Fresh Market Boosts Outlook

Fresh Market Boosts Outlook

"The Fresh Market format should continue to produce strong results.” — Chuck Cerankosky, managing director, Northcoast Research

GREENSBORO, N.C. — The Fresh Market [4] here raised its guidance for the year following the release last week of second-quarter results, which showed increased earnings and comparable sales increases of 8%.

Craig Carlock, president and chief executive officer, said The Fresh Market is doing well “because we aren’t in quite a price-sensitive position. We sell to folks who are there not for the price but for the quality, the service, the cleanliness and the ease of getting in and out. That’s what we deliver, and that’s why they’re there.”

However, Kate Wendt, an analyst with Wells Fargo Securities, San Francisco, said ongoing store expansion could force The Fresh Market to lower prices to be more competitive with Whole Foods and conventional retailers.

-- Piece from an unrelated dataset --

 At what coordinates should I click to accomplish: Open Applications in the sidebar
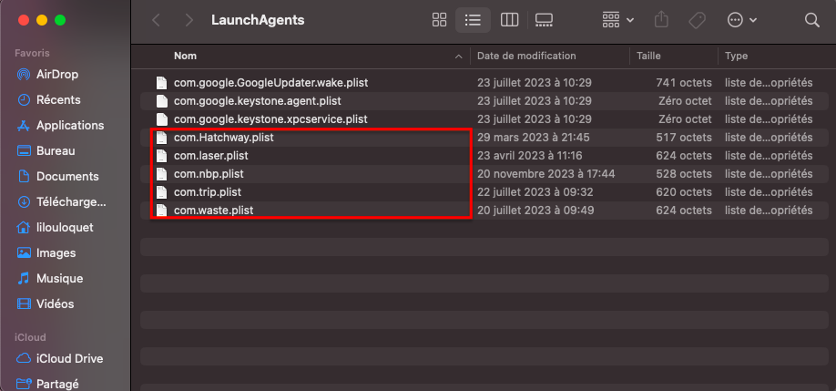(x=70, y=125)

“The Fresh Market should benefit from the consumer trend towards healthy living and significant share-shift taking place in the grocery industry, in addition to sizable store-growth opportunities, but this is tempered by concerns that the company may start to be impacted by lower prices at key competitors as well as new-store openings in more competitive markets,” she said.

“Though this isn’t likely to show up next quarter, it bears watching,” she pointed out.

For the 13-week quarter, which ended July 29, net income increased 26.9% to $13.3 million, sales rose 20.6% to $313 million and comparable-store sales rose 8%, including a 5.3% increase in transactions and a 2.7% rise in average transaction size.

For the first half, net income was up 35.9% to $32.6 million, while sales increased 21.7% to $637.8 million and comps jumped 8.1%, with a 5.5% increase in transactions and a 2.6% increase in average transaction size.

Gross margin, driven by supply chain improvements and lower shrink, expanded by 140 basis points during the quarter to 34.1% of sales; for the half, gross margin rose 110 basis points to 34.4%.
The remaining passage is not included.